Location data for words and elements:
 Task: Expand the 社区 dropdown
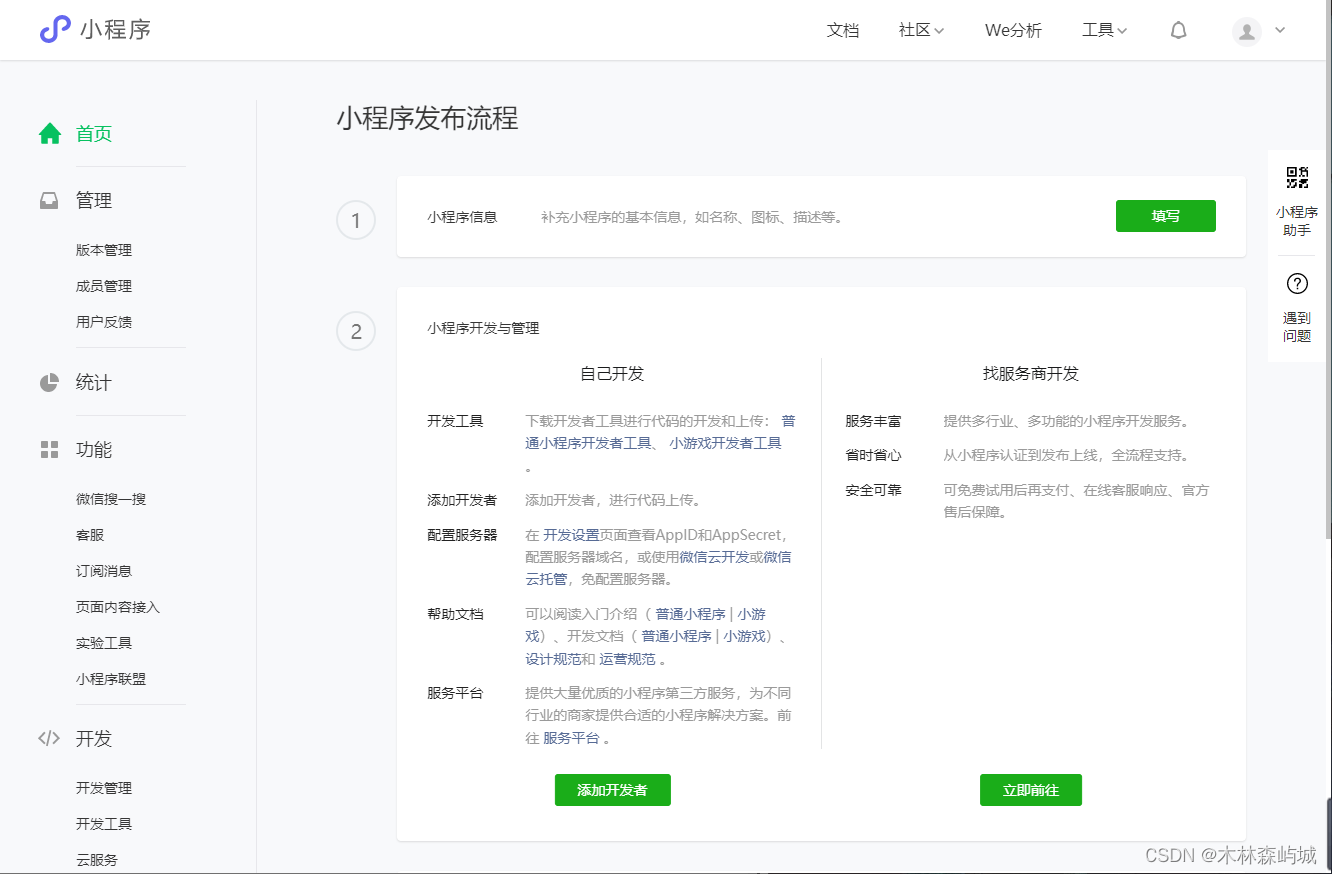pyautogui.click(x=919, y=30)
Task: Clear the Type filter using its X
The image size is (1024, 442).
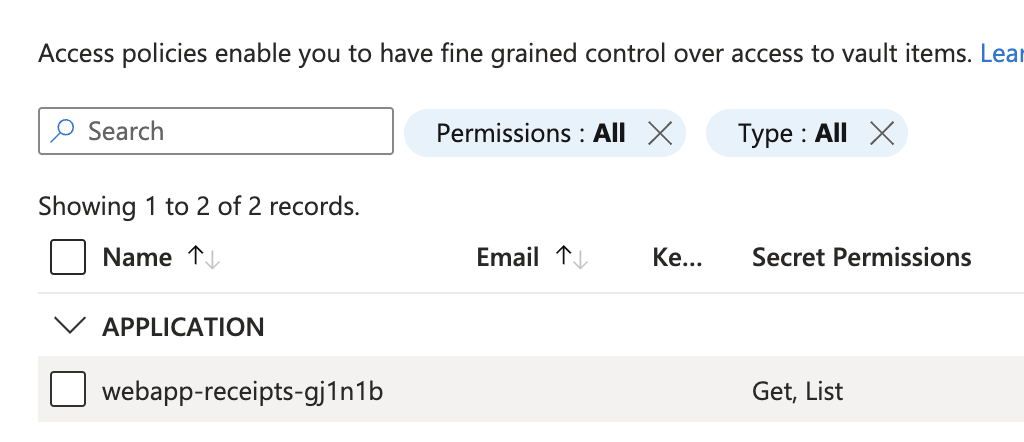Action: tap(881, 133)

_TASK TO COMPLETE_: Present the records above as a Markdown table with the columns Row and Line, one numbered row per line, skipping blank lines and leaving out the pictures.

_EXPECTED OUTPUT_:
| Row | Line |
|---|---|
| 1 |  Task: Expand the 社区 dropdown |
| 2 | pyautogui.click(x=919, y=30) |
| 3 | Task: Clear the Type filter using its X |
| 4 | The image size is (1024, 442). |
| 5 | Action: tap(881, 133) |